* [Given instruction]: Please copy the following records exactly as they appear, line for line, without changing anything.
[START Records to use]
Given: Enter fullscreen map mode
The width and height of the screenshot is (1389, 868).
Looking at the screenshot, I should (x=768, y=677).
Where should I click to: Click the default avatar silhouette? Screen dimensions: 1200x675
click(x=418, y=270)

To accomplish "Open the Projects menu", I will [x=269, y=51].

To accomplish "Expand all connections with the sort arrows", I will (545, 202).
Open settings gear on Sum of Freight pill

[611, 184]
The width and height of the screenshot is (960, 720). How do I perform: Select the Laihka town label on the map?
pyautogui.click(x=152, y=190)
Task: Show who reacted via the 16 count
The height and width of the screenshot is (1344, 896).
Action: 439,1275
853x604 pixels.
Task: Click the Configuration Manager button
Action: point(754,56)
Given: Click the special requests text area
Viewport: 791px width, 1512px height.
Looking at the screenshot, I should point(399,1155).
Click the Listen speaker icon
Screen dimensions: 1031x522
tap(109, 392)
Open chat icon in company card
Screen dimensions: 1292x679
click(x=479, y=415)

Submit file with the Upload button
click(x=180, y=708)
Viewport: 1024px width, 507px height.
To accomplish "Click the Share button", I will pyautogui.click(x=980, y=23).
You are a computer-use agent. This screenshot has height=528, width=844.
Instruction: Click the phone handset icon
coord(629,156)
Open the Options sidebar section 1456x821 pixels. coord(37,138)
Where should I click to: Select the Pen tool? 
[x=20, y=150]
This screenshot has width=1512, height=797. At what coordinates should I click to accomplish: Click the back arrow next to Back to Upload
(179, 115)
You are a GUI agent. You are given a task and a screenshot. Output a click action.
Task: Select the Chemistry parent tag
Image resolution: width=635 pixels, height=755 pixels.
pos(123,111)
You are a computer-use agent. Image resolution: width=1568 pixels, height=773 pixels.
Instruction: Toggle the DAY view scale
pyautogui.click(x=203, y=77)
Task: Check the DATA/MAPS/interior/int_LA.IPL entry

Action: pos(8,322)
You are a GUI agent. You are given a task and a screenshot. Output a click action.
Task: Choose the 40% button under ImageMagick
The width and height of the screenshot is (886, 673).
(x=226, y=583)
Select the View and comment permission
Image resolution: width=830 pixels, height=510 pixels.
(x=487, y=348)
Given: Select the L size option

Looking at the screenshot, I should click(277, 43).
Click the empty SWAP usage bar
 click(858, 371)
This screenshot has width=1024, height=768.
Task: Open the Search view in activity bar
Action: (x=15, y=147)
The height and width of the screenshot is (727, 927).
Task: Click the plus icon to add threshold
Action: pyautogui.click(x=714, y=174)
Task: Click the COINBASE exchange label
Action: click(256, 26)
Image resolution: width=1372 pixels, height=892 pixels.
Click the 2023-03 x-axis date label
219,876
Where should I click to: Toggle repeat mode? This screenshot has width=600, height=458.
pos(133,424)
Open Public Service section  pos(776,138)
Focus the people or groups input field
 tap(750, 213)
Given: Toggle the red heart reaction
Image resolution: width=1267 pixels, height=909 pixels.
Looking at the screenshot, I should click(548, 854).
[END Records to use]
* [Written solution]:
Given: Enter fullscreen map mode
The width and height of the screenshot is (1389, 868).
Looking at the screenshot, I should (x=768, y=677).
Where should I click to: Click the default avatar silhouette? Screen dimensions: 1200x675
click(x=418, y=270)

To accomplish "Open the Projects menu", I will [x=269, y=51].

To accomplish "Expand all connections with the sort arrows", I will (545, 202).
Open settings gear on Sum of Freight pill

[611, 184]
The width and height of the screenshot is (960, 720). How do I perform: Select the Laihka town label on the map?
pyautogui.click(x=152, y=190)
Task: Show who reacted via the 16 count
The height and width of the screenshot is (1344, 896).
Action: 439,1275
853x604 pixels.
Task: Click the Configuration Manager button
Action: point(754,56)
Given: Click the special requests text area
Viewport: 791px width, 1512px height.
Looking at the screenshot, I should point(399,1155).
Click the Listen speaker icon
Screen dimensions: 1031x522
tap(109, 392)
Open chat icon in company card
Screen dimensions: 1292x679
click(x=479, y=415)

Submit file with the Upload button
click(x=180, y=708)
Viewport: 1024px width, 507px height.
To accomplish "Click the Share button", I will pyautogui.click(x=980, y=23).
You are a computer-use agent. This screenshot has height=528, width=844.
Instruction: Click the phone handset icon
coord(629,156)
Open the Options sidebar section 1456x821 pixels. coord(37,138)
Where should I click to: Select the Pen tool? 
[x=20, y=150]
This screenshot has width=1512, height=797. At what coordinates should I click to accomplish: Click the back arrow next to Back to Upload
(179, 115)
You are a GUI agent. You are given a task and a screenshot. Output a click action.
Task: Select the Chemistry parent tag
Image resolution: width=635 pixels, height=755 pixels.
pos(123,111)
You are a computer-use agent. Image resolution: width=1568 pixels, height=773 pixels.
Instruction: Toggle the DAY view scale
pyautogui.click(x=203, y=77)
Task: Check the DATA/MAPS/interior/int_LA.IPL entry

Action: pos(8,322)
You are a GUI agent. You are given a task and a screenshot. Output a click action.
Task: Choose the 40% button under ImageMagick
The width and height of the screenshot is (886, 673).
(x=226, y=583)
Select the View and comment permission
Image resolution: width=830 pixels, height=510 pixels.
(x=487, y=348)
Given: Select the L size option

Looking at the screenshot, I should click(277, 43).
Click the empty SWAP usage bar
 click(858, 371)
This screenshot has width=1024, height=768.
Task: Open the Search view in activity bar
Action: (x=15, y=147)
The height and width of the screenshot is (727, 927).
Task: Click the plus icon to add threshold
Action: pyautogui.click(x=714, y=174)
Task: Click the COINBASE exchange label
Action: click(256, 26)
Image resolution: width=1372 pixels, height=892 pixels.
Click the 2023-03 x-axis date label
219,876
Where should I click to: Toggle repeat mode? This screenshot has width=600, height=458.
pos(133,424)
Open Public Service section  pos(776,138)
Focus the people or groups input field
 tap(750, 213)
Given: Toggle the red heart reaction
Image resolution: width=1267 pixels, height=909 pixels.
Looking at the screenshot, I should click(548, 854).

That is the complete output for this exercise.